[Dataset entries]
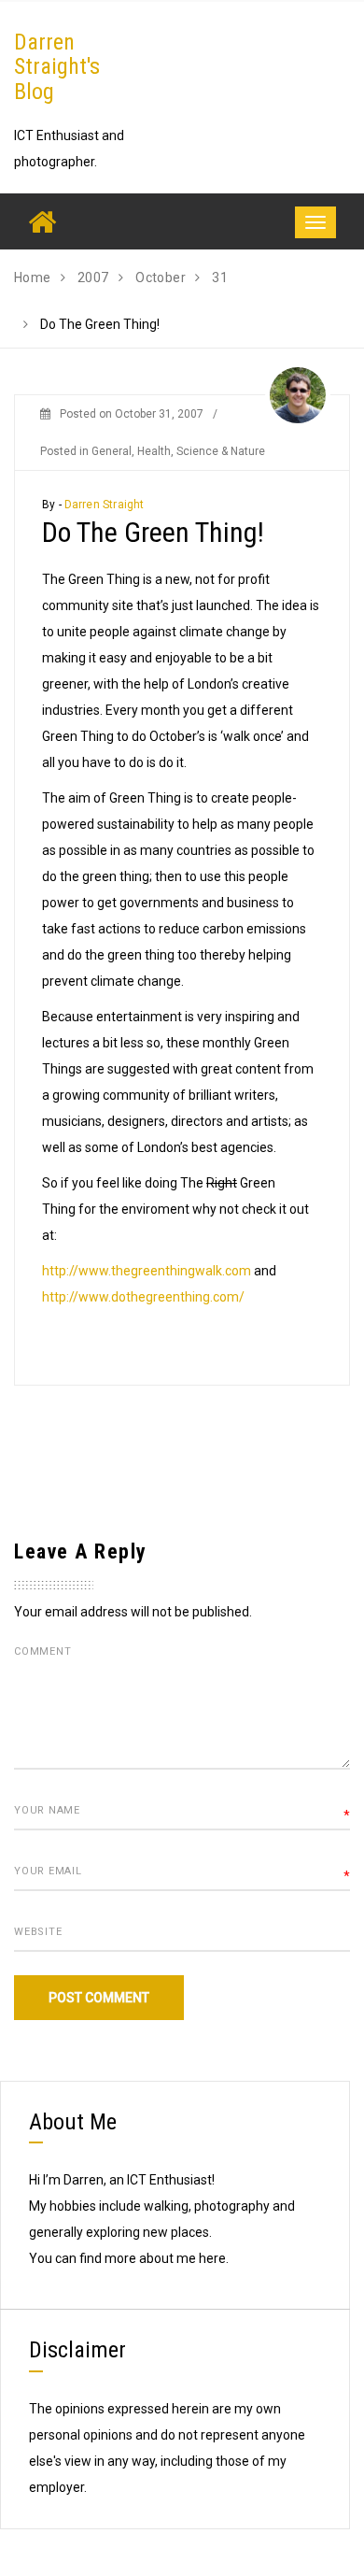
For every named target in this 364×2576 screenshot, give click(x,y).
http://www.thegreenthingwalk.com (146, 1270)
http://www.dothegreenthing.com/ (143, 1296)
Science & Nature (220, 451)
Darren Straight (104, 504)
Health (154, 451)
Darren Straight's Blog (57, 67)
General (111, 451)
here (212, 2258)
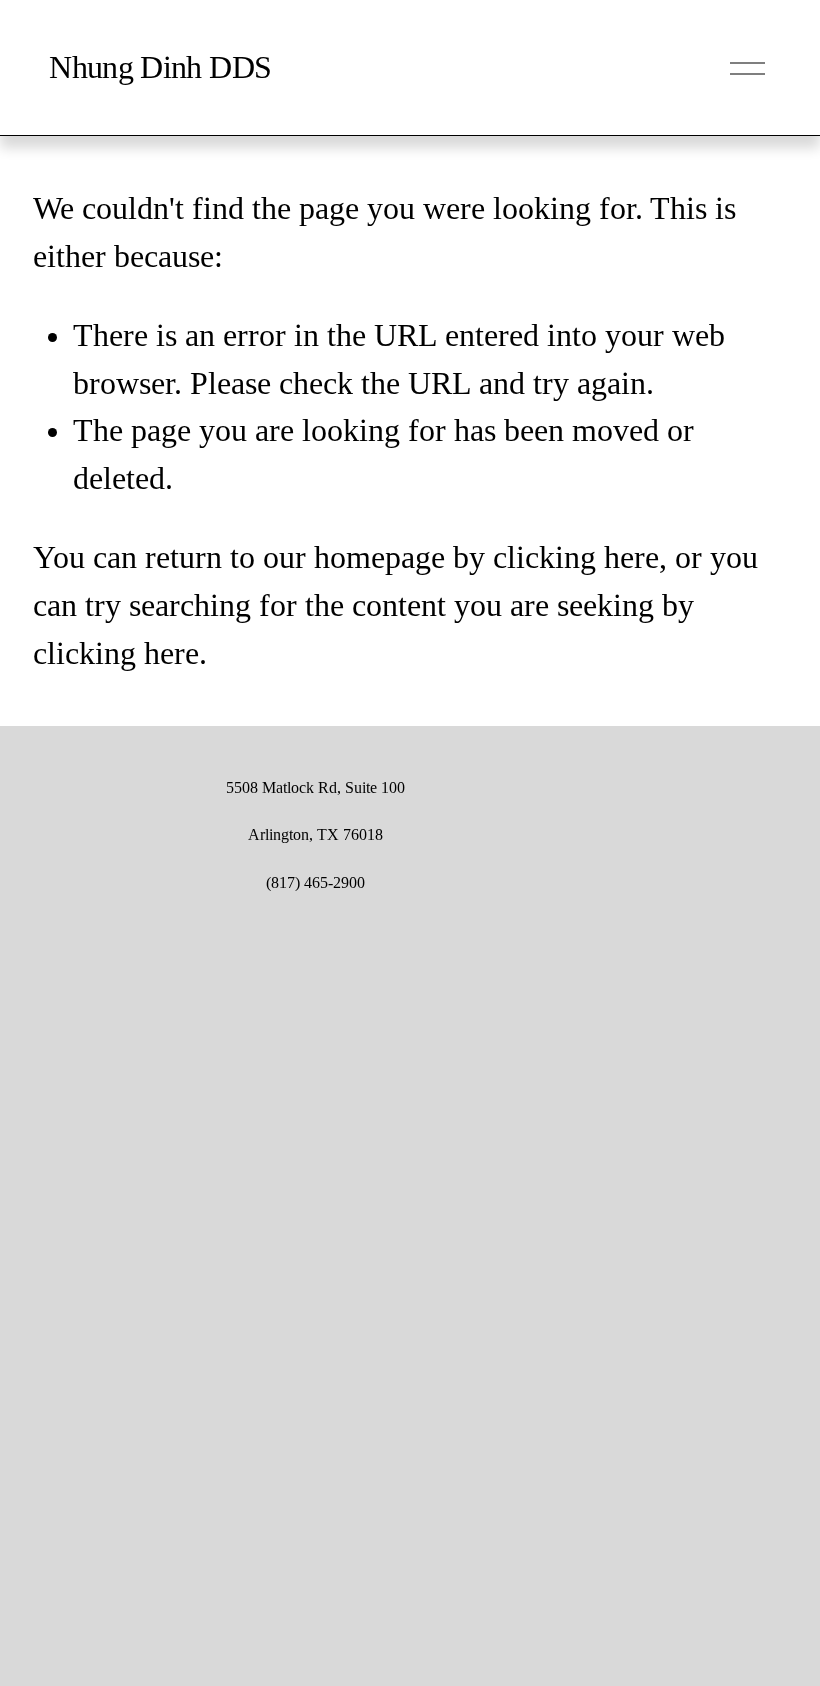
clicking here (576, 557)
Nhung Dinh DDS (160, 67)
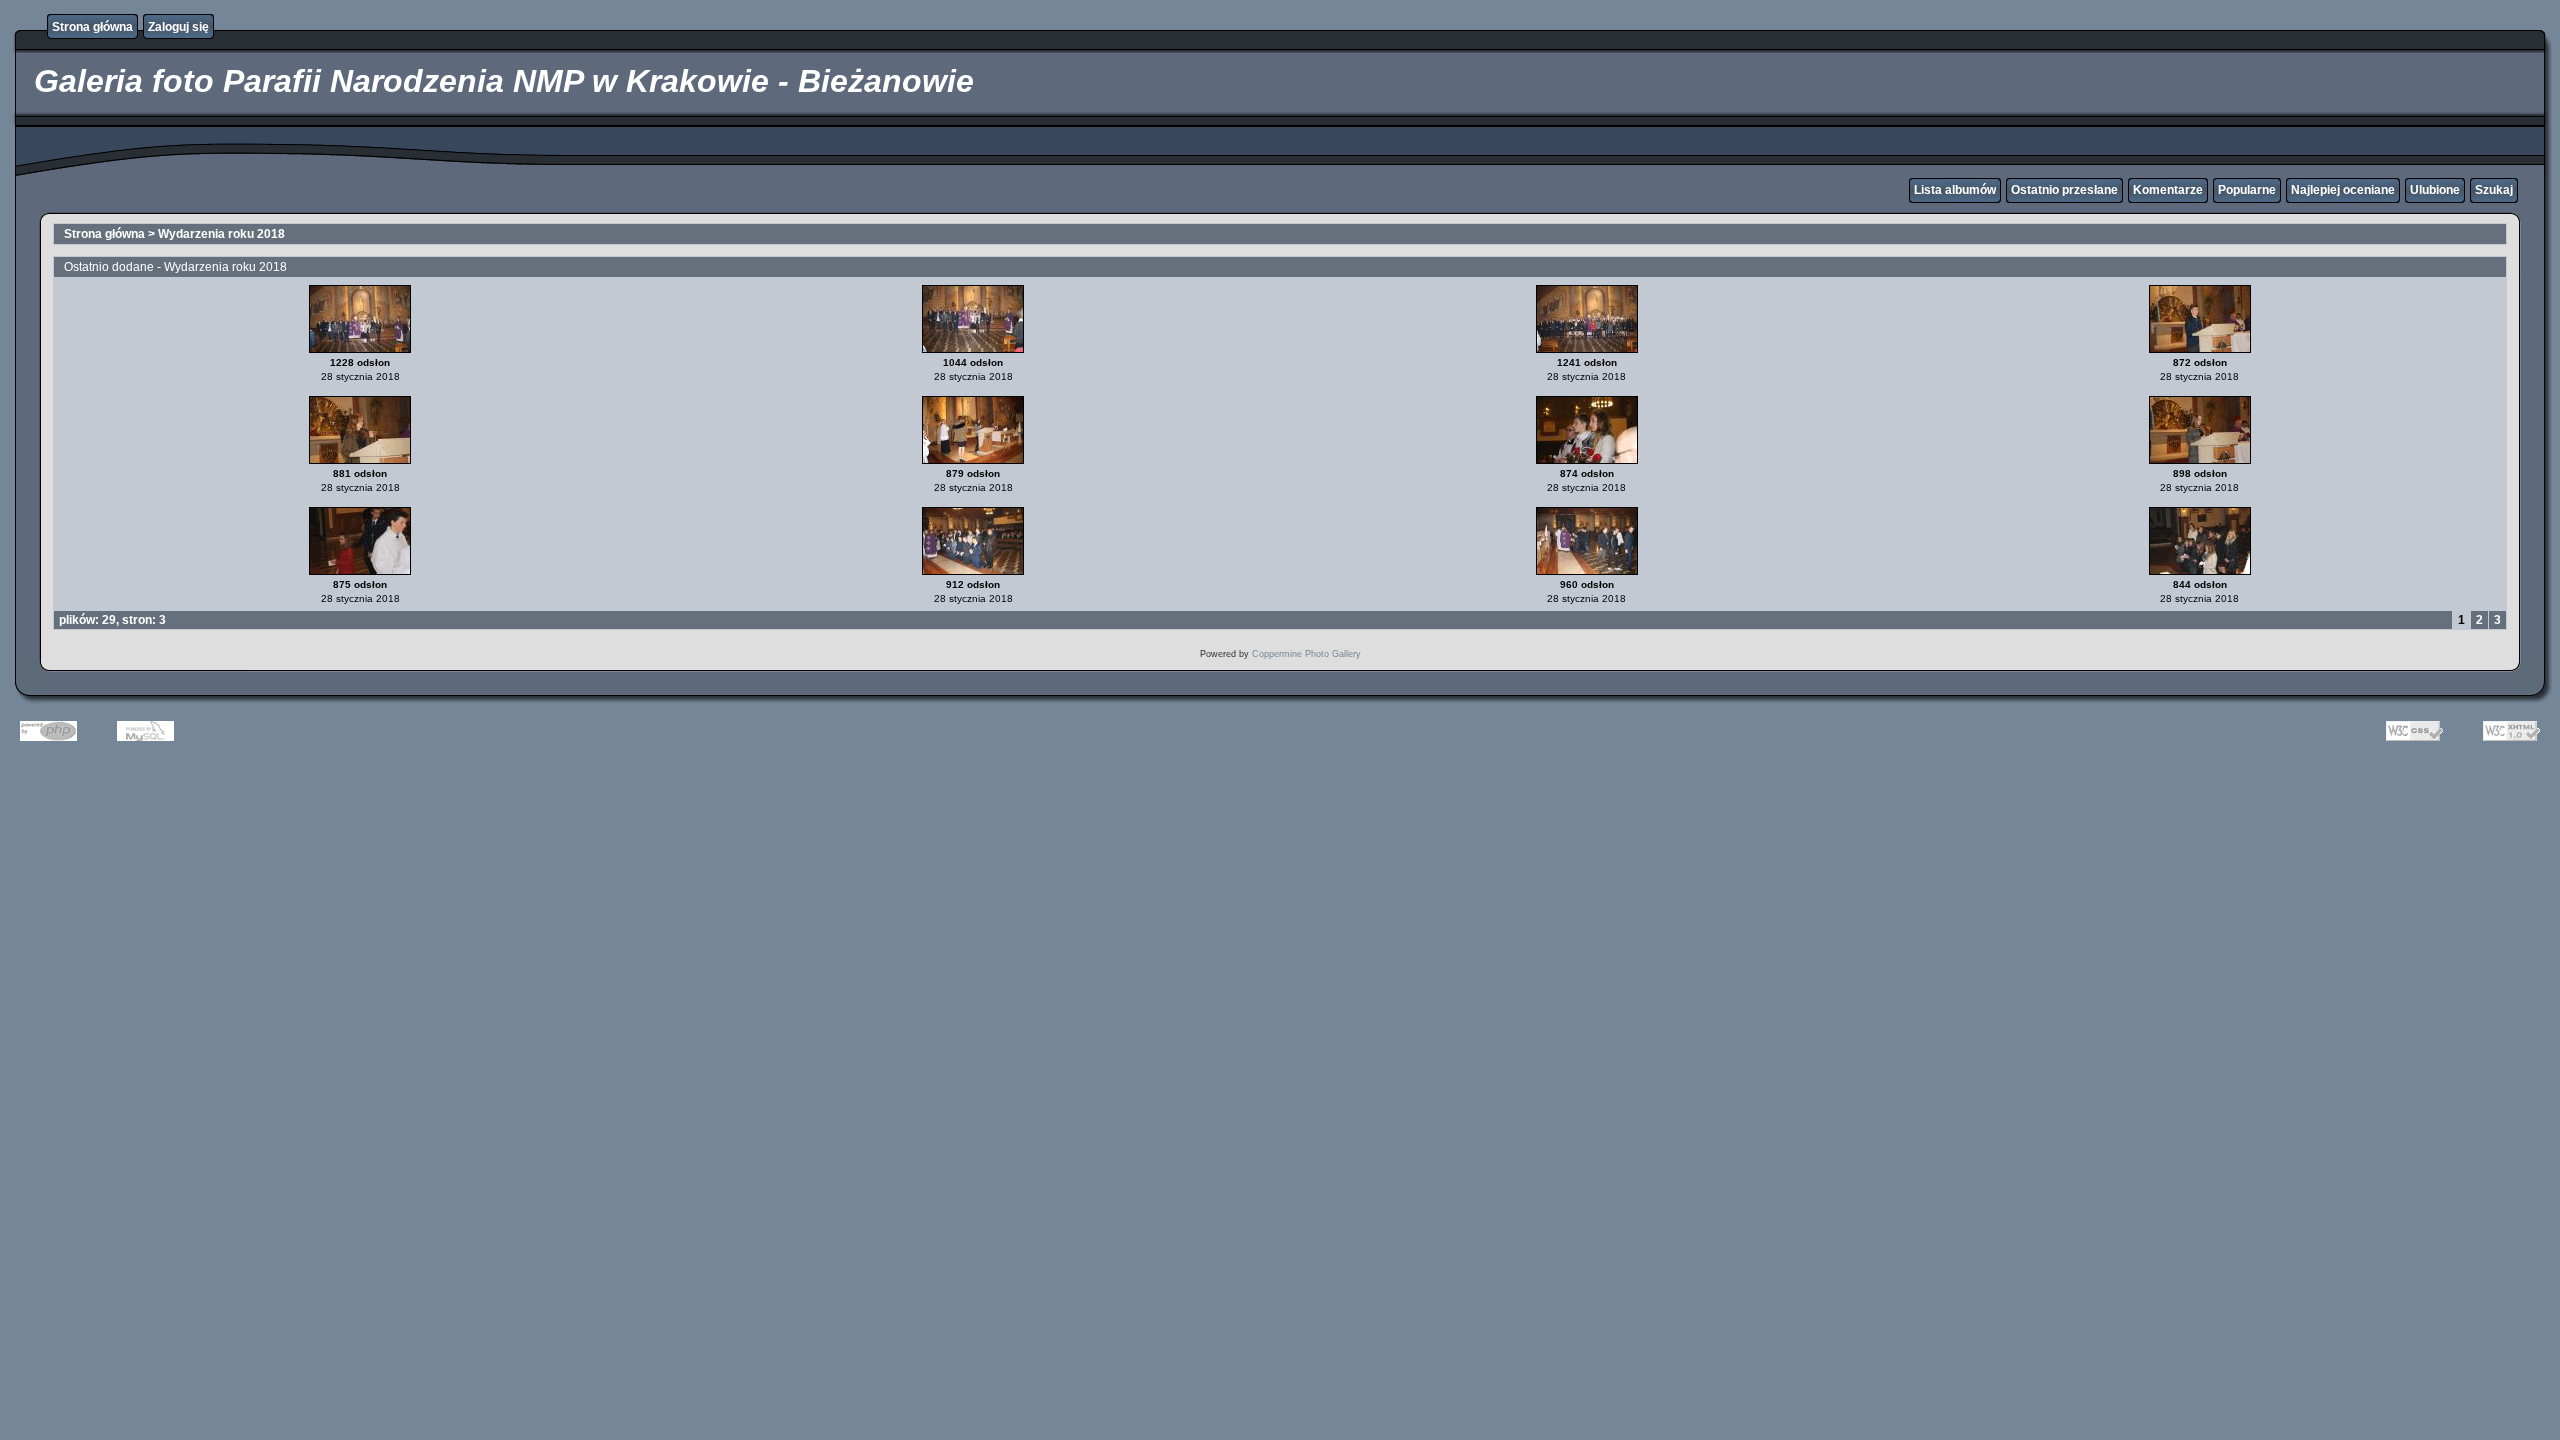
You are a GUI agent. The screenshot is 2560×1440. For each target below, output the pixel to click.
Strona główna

Try it ▸ The copy must begin at the line containing "Science & Nature (220, 451)" and end at the last line of the data above, with every line retyped exactly and no pictures included.

Answer to this exercise ▸
Science & Nature (220, 451)
Darren Straight (104, 504)
Health (154, 451)
Darren Straight's Blog (57, 67)
General (111, 451)
here (212, 2258)
clicking here (576, 557)
Nhung Dinh DDS (160, 67)
You are a GUI agent. The screenshot is 2560×1440. For each target below, output the pixel to click.
Strona główna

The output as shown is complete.